The county is not facing a ventilator or intensive care bed shortage, but the number of hospitalizations is rising. And while the mortality rate has not skyrocketed, as younger people now account for the majority of new cases, the number of infections continues to rise. Garcetti says the city is not in red-level territory yet, but that could change if the situation worsens.
“Red is when everything shuts down again to our strictest level. I do want to warn people that we’re close to that,” he said.
The virus' toll is worse in Los Angeles County and throughout the state now than in the pandemic’s history. And while some parts of the country, such as former hot spot New York, have recently reported a decline in cases, hospitalizations and deaths, California has seen a continued surge.
There have never been more infections or reported daily positive cases in Los Angeles than there are currently — a reality that continues to affect the rate of hospitalizations.
“We’ve never had as many people in the hospital as there are tonight in Los Angeles,” Garcetti said.
County Public Health Director Barbara Ferrer said Monday that while the mortality rate is stable, the increase in hospitalizations will probably result in increased deaths.
The sharp rise in cases can be attributed to a variety of reasons, many linked to the state's reopening strategy. Officials have reported that outbreaks at indoor work settings and factories as well as private gatherings are major areas tied to the surge.
Garcetti said the county is aware of certain clusters, such as those at garment manufacturer Los Angeles Apparel, where 300 employees contracted the virus and four have died.

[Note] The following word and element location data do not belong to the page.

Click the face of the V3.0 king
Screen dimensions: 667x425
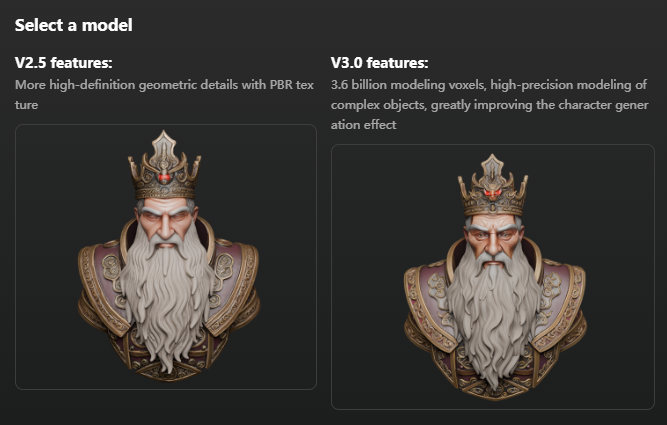coord(493,238)
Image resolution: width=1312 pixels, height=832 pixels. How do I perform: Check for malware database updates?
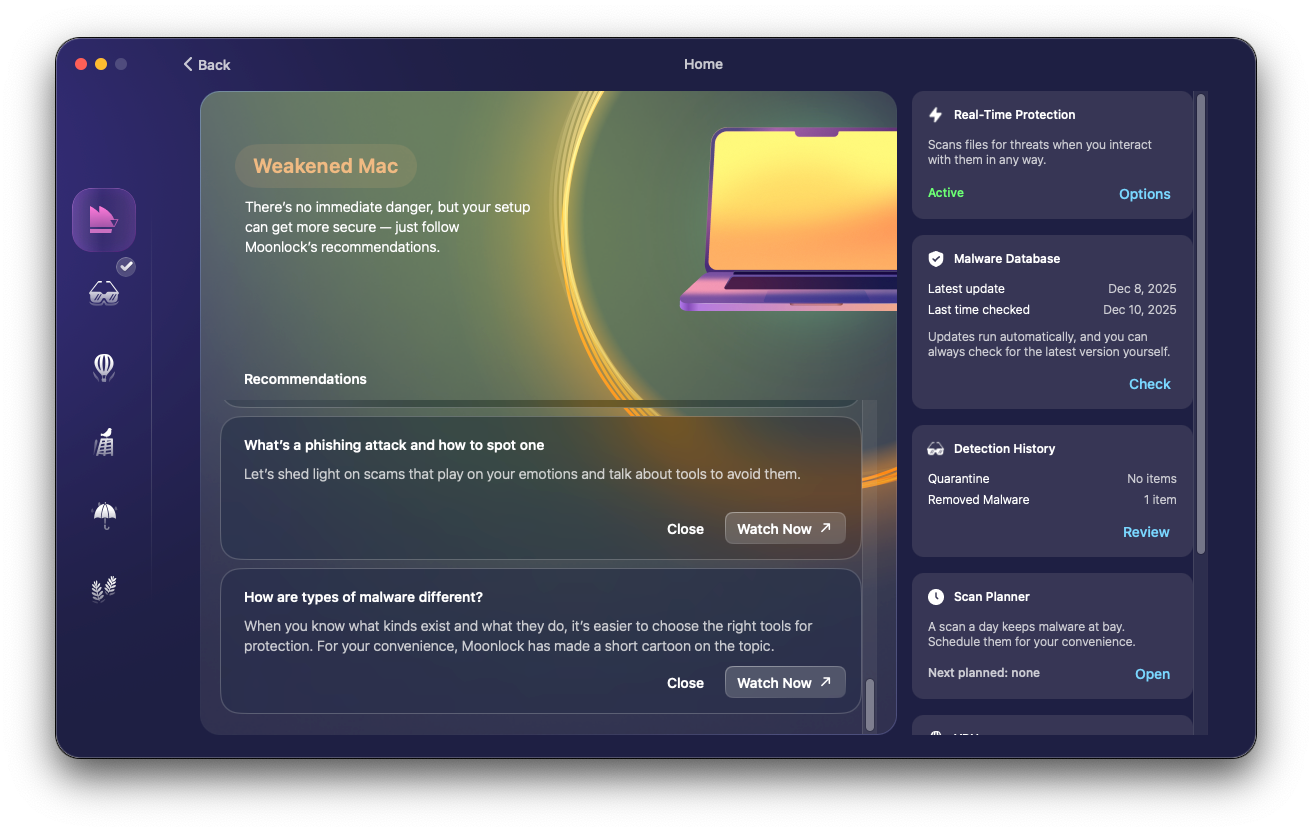[1149, 384]
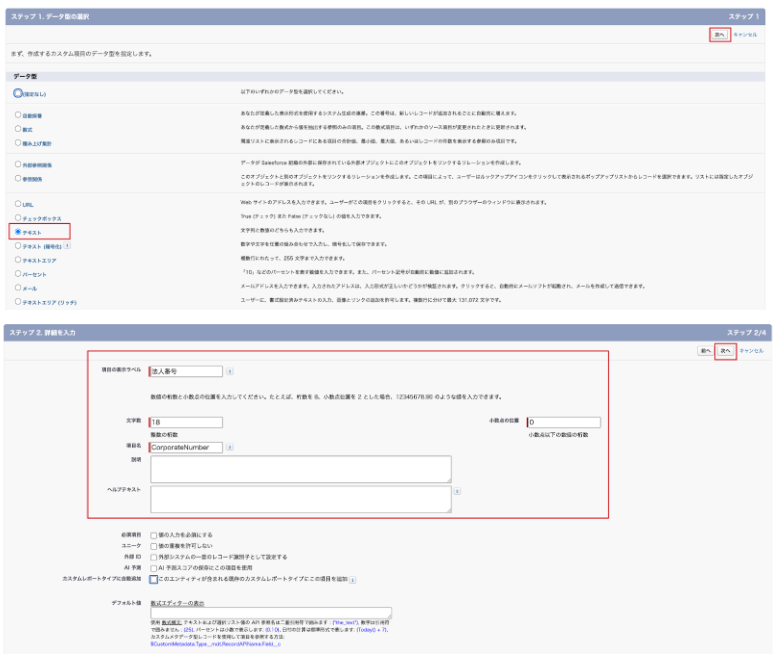Click キャンセル link in Step 1 header
This screenshot has height=658, width=781.
[x=745, y=35]

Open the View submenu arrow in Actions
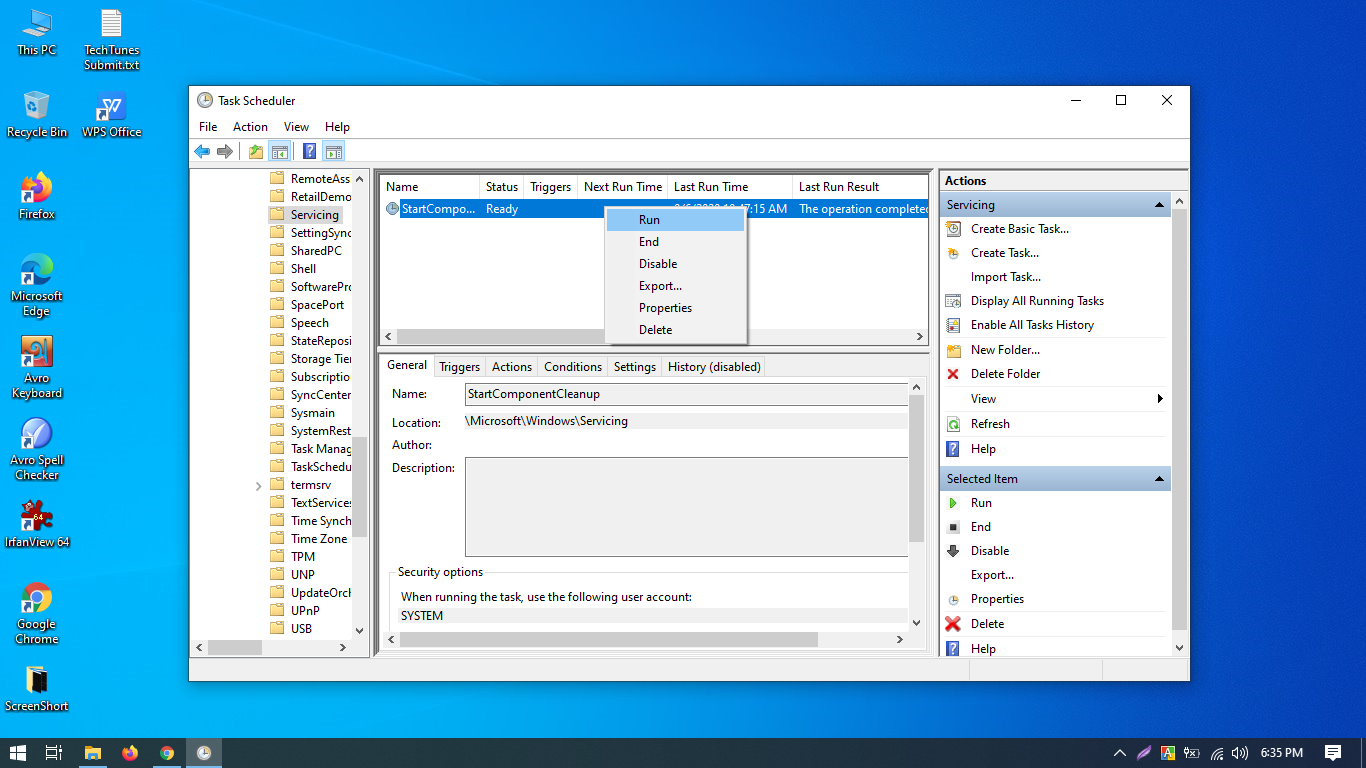[x=1160, y=399]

The mayor also said there are anecdotal reports of other outbreaks, such as one at an indoor dinner party for 30 people after a wedding that left half the diners infected.
More than 140,000 coronavirus infections and 3,894 related deaths have been recorded in Los Angeles County, the bulk of the state’s totals.

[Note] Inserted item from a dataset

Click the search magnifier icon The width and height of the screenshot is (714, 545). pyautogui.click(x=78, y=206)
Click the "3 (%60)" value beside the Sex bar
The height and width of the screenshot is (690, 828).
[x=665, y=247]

“If we were an independent country, Los Angeles County would have the 20th most cases in the world. Put differently, we have more cases in Los Angeles County than all of Canada,” Garcetti said. According to Johns Hopkins University’s coronavirus tracker, Canada has recorded more than 110,00 cases of the virus.

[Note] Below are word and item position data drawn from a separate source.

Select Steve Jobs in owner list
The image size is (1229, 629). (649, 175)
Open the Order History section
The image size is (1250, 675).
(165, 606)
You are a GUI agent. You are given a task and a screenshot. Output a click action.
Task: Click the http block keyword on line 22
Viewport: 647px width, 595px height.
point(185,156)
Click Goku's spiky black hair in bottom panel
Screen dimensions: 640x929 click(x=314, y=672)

In the absence of a vaccine or medical therapies, officials have previously emphasized the need for testing as the only true barometer of the virus’ spread, and one of the few weapons available to fight against the illness. But amid a nationwide shortage in supply and high demand in Los Angeles County that has outpaced the availability of materials, officials are now shifting their message.
Over the last week, officials have increasingly emphasized that because a test result accounts for only a single day, it is not foolproof in determining whether a person is truly negative for the virus. And in the time it takes for a person to receive a test result, the reality could change. This has always been true, but the message previously was one of widespread encouragement for the necessity of testing.
California Health and Human Services Secretary Dr. Mark Ghaly said Tuesday that the state is working on new guidelines for testing to ensure that the most vulnerable have prioritized access.
"Although we want to maintain access for the general population to testing, focusing first on those whose clinical course or community can really benefit from this more targeted testing approach — not as an exclusive but as an initial priority group — is very important for us. Especially during this time where transmission is high and turnaround times have increased," Ghaly said.
The state is testing about 105,000 people a day, Ghaly said, and the cost of a test is $100 on average.
The shift in language and guidance around testing comes as California reverses course on reopenings.
Gov. Gavin Newsom issued a statewide order Monday for all counties to cease indoor operations of various businesses, including restaurants, wineries and zoos. More than 30 other counties, including Los Angeles, that had previously received that mandate were instructed to impose even stricter rules by shuttering indoor operations at hair salons and barbershops, nail salons and personal care facilities, fitness center, indoor malls and places of worship.
"The virus is not going away anytime soon," Newsom said.